_DESCRIPTION OF THE TASK_. Give back exactly the lines from the one that holds "Image resolution: width=1134" through the final line of the data; omit the pictures and add nothing.

[Source data]
——

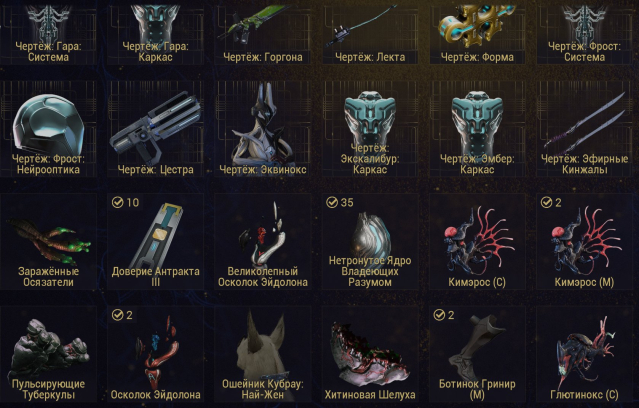Select the Хитиновая Шелуха item tile

(370, 354)
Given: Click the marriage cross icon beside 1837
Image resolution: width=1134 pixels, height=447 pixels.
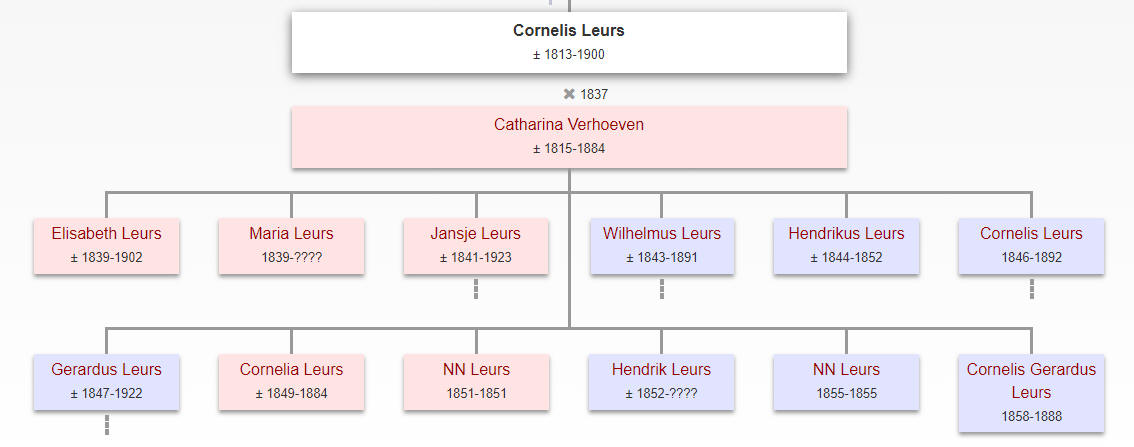Looking at the screenshot, I should [x=569, y=94].
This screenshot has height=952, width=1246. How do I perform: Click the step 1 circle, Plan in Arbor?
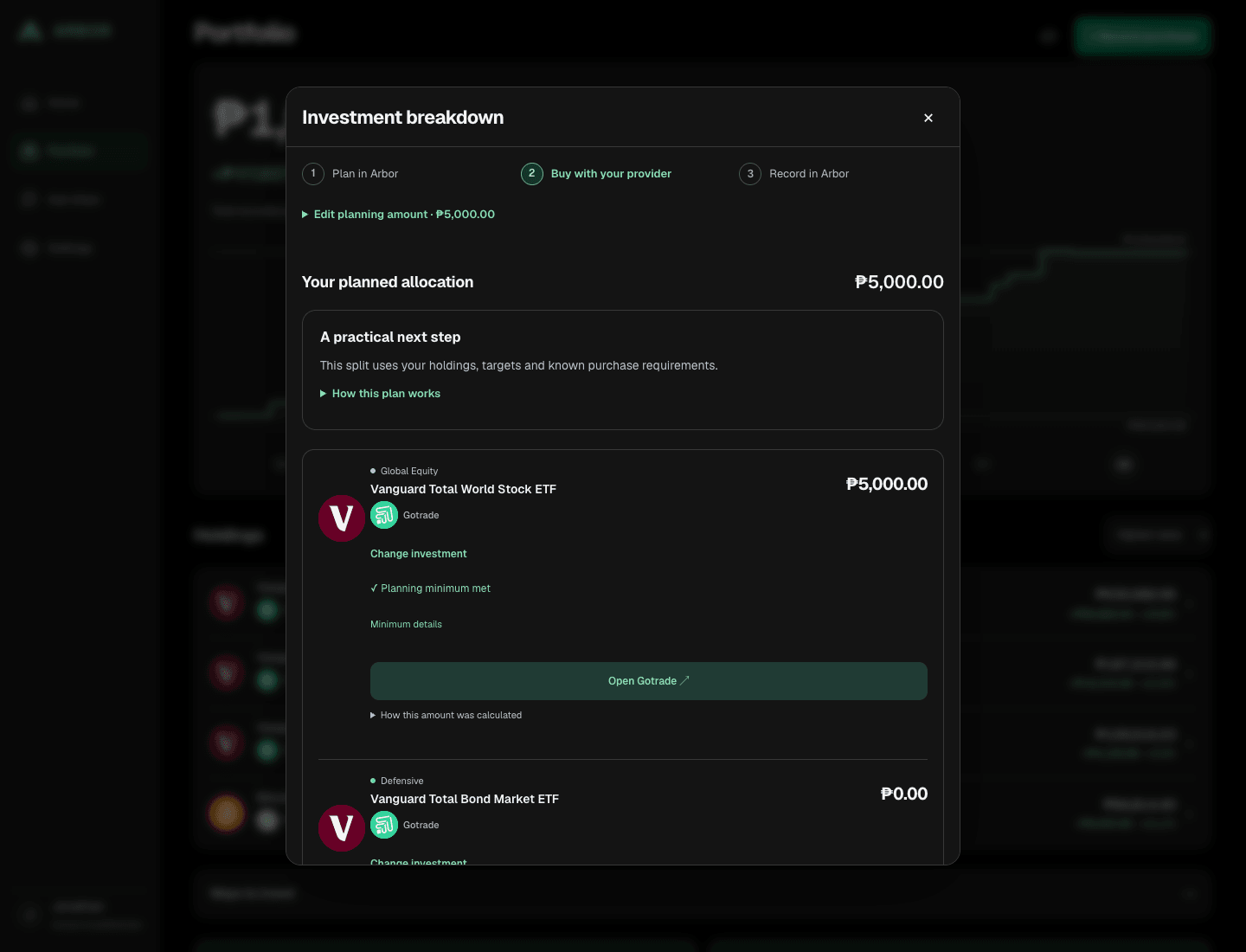coord(313,174)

——

_ANSWER BOX_.
Image resolution: width=1134 pixels, height=447 pixels.
Looking at the screenshot, I should [x=569, y=94].
This screenshot has height=952, width=1246. How do I perform: Click the step 1 circle, Plan in Arbor?
coord(313,174)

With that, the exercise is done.